Instructions to follow — Whenever a line carries the word "agent", pull it out of the entries.

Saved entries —
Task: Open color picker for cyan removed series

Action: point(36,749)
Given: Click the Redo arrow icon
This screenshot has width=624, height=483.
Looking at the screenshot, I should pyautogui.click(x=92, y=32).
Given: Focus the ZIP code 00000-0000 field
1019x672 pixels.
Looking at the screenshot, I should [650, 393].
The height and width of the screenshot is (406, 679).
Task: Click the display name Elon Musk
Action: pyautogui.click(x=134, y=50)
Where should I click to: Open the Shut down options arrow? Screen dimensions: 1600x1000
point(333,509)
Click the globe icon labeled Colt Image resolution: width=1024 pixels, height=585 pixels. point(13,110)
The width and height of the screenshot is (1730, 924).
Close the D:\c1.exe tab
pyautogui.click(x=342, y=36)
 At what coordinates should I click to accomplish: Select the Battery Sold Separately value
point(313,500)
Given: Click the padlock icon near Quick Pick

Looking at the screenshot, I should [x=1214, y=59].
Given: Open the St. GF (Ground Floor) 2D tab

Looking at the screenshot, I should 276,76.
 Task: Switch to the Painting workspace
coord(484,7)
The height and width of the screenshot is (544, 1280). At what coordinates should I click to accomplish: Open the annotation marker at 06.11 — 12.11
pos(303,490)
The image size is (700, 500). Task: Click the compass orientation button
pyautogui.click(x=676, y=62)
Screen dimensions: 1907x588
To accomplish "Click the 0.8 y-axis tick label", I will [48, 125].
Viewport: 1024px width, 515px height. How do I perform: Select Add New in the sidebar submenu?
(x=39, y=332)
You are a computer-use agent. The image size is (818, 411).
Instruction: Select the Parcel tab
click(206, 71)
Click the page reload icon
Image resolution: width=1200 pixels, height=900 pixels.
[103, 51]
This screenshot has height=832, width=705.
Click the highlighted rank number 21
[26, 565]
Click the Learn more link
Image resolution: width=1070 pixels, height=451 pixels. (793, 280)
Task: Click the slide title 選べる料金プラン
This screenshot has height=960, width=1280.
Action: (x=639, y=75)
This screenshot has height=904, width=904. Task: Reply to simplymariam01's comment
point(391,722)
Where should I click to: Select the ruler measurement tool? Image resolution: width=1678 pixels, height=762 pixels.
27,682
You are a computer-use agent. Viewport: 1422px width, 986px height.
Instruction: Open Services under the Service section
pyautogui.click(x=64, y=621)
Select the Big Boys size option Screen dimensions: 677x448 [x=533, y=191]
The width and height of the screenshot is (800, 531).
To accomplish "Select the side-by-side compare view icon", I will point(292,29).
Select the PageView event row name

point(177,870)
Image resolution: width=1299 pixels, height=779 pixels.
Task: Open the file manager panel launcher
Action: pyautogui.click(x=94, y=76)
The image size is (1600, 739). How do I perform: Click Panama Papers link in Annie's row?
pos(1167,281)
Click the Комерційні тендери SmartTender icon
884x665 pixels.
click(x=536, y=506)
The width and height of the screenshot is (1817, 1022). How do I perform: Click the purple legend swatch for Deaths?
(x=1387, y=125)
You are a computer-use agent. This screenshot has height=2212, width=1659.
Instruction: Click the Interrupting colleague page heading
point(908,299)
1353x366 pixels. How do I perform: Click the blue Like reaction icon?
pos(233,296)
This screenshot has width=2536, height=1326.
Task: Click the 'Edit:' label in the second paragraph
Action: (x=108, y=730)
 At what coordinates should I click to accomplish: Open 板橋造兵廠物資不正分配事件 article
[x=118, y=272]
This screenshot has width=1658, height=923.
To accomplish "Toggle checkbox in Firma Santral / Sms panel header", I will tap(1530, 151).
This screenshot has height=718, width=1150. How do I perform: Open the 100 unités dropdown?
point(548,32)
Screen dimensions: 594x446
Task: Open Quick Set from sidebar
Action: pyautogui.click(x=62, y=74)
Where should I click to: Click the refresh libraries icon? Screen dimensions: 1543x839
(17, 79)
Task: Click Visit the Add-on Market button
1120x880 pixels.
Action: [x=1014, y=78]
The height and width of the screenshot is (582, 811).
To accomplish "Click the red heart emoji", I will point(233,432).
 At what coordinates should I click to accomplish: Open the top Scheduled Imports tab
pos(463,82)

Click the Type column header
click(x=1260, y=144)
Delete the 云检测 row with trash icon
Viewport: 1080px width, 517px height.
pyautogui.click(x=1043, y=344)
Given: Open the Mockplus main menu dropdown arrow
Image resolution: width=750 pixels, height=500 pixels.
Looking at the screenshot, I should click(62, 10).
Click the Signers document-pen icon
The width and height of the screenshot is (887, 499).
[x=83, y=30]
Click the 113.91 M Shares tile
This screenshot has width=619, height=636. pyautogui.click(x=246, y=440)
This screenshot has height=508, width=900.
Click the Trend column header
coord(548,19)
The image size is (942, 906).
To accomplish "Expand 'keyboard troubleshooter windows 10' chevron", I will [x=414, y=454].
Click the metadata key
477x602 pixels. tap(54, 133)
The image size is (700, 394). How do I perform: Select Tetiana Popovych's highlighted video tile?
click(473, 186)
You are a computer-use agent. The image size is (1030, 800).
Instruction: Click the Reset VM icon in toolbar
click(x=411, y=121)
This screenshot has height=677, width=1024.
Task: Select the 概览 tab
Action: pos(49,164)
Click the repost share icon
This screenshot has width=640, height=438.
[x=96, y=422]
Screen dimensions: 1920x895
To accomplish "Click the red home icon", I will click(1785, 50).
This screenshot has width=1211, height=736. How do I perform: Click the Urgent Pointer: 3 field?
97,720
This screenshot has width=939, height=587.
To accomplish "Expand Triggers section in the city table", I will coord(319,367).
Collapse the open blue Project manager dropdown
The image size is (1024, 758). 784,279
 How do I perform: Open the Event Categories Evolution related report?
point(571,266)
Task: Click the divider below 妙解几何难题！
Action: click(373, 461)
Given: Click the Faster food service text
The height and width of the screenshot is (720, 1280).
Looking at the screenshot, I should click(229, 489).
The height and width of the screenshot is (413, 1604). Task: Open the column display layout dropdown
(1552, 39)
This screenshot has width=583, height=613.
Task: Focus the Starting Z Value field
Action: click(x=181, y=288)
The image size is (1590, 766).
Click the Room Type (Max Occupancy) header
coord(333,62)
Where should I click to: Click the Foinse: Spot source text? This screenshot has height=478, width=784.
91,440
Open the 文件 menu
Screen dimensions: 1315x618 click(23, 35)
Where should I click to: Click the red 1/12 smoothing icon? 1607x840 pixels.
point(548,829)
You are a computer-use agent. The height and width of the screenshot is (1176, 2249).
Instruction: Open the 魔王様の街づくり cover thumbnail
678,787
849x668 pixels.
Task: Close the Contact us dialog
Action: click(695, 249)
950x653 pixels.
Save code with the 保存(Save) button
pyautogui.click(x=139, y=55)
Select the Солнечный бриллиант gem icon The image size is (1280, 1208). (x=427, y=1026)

Answer box —
You are a computer-use agent. The image size is (818, 411).
You are a computer-use agent. Viewport: 1422px width, 986px height.
You are a computer-use agent. This screenshot has height=2212, width=1659.
You are a computer-use agent. The image size is (1030, 800).
You are a computer-use agent. The height and width of the screenshot is (1176, 2249).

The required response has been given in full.